There certainly is no shortage of money available for startup companies — total venture investments in 2014 were more than $57 billion, according to Dow Jones VentureSource, and there are signs 2015 could top that by billions.
There hasn’t been this much cash flowing, particularly in the tech sector, since the late 1990s dot-com boom. So does the startup world need another quarter billion dollars? When it’s coming from a fund targeting University of California spinoffs, the answer might be yes.
On Dec. 15, the UC Office of the President announced the launch of a venture fund run by Vivek Ranadive, a software entrepreneur who now owns the NBA’s Sacramento Kings. The UC system has contributed the first $250 million, taken from its $100 billion investment portfolio, and not included any tuition or tax revenue. Ranadive has agreed to match 5 percent of the fund’s eventual total with his own money.
There are a few ways in which the UC’s approach is different from that of a typical venture fund. First, of course, is the fact that the fund will focus on companies started by UC students, faculty and alumni. It will also target companies in the fields of green energy, life sciences, biomedicine and other ambitious areas of research — in other words, not an app that picks up your dry cleaning.
“We will be looking for inventions that make the world a better place,” said Dianne Klein, a spokeswoman with the UC Office of the President. “This is in line with our values as a university and Vivek shares those values.”

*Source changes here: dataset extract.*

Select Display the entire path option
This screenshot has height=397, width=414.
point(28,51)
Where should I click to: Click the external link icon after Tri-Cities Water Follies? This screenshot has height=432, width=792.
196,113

The UC venture fund will invest in the early stages of a company’s growth and will not be looking for quick payouts. “We are in it for the long term and we think that’s good for the researchers themselves and for the UC,” Klein said.
The new fund could shape up as an investor of first resort for promising new UC-affiliated companies. Rather than take their ideas through the gauntlet of VC meetings, researchers could take advantage of their existing university connections.
In Santa Barbara, the tech scene would likely not exist at all without the contributions of UCSB students, faculty and alumni. One of the area’s foundational tech companies was Digital Instruments, a nanoscale microscopy pioneer founded in the 1980s by UCSB physics professor Virgil Elings.
In the 1990s, a UCSB graduate student named John McFarlane started Software.com, which netted $6.8 billion in stock when it was acquired by Phone.com in 2000. McFarlane now runs his second Santa Barbara startup, the wireless music company Sonos.
And Citrix Online, one of the biggest tech companies on the South Coast, was founded as Expertcity by UCSB computer science professor Klaus Schauser and two of his graduate students. In recent years, there have been Inogen, Transphorm, Eucalyptus Systems and many others.
Any university spinoff has some inherent advantages over an unaffiliated startup. The very idea for the company might come from research done in pursuit of a degree, or in the course of a professor’s work. Student entrepreneurs might get started using university facilities and equipment. And interacting every day with other researchers and potential colleagues can be an invaluable asset to an entrepreneur.
The catch in all this is that the university might own the intellectual property on which a spinoff company is based. The student or faculty entrepreneur must then license the technology from the university, typically in exchange for a share of the company’s future revenue. The UC has an entire department, the Office of Technology Transfer, to handle these arrangements.
The UC is the No. 1 recipient in the world of U.S. patents, Klein said, and has been since the 1980s. On the average day, UC researchers produce five inventions, she said, and there have been more than 800 university-affiliated startups since 1980.
“The University of California is one of the most advanced and richest ecosystems for groundbreaking ideas in the world, so it would be really nonsensical not to try to encourage that and capitalize on that,” Klein said.
The UC venture fund sounds like an excellent arrangement for entrepreneurs who need funding. Whether it will be a good deal for the university, Randive and the other investors who put money into it, is a thornier question.
Venture capital is a crowded field, and the UC fund’s emphasis on companies that make the world a better place might put it as a disadvantage when it comes to seeking a return on its investments. Most of the UC’s investment money is in its pension fund and there can be tension in public pension funds between maximum returns and investments that align with the public agency’s political, social and environmental priorities.
Klein said the UC doesn’t see those goals as conflicting. As an example, she points to the system’s recent move to sell its $200 million in coal and oil sands investments. That decision was made for environmental reasons and for financial ones.
“Long-term, it doesn’t make sense to invest in an asset that really doesn’t have that long of a future,” she said. “The world needs to find new ways to produce energy, non-polluting ways, and that’s where we put our money.”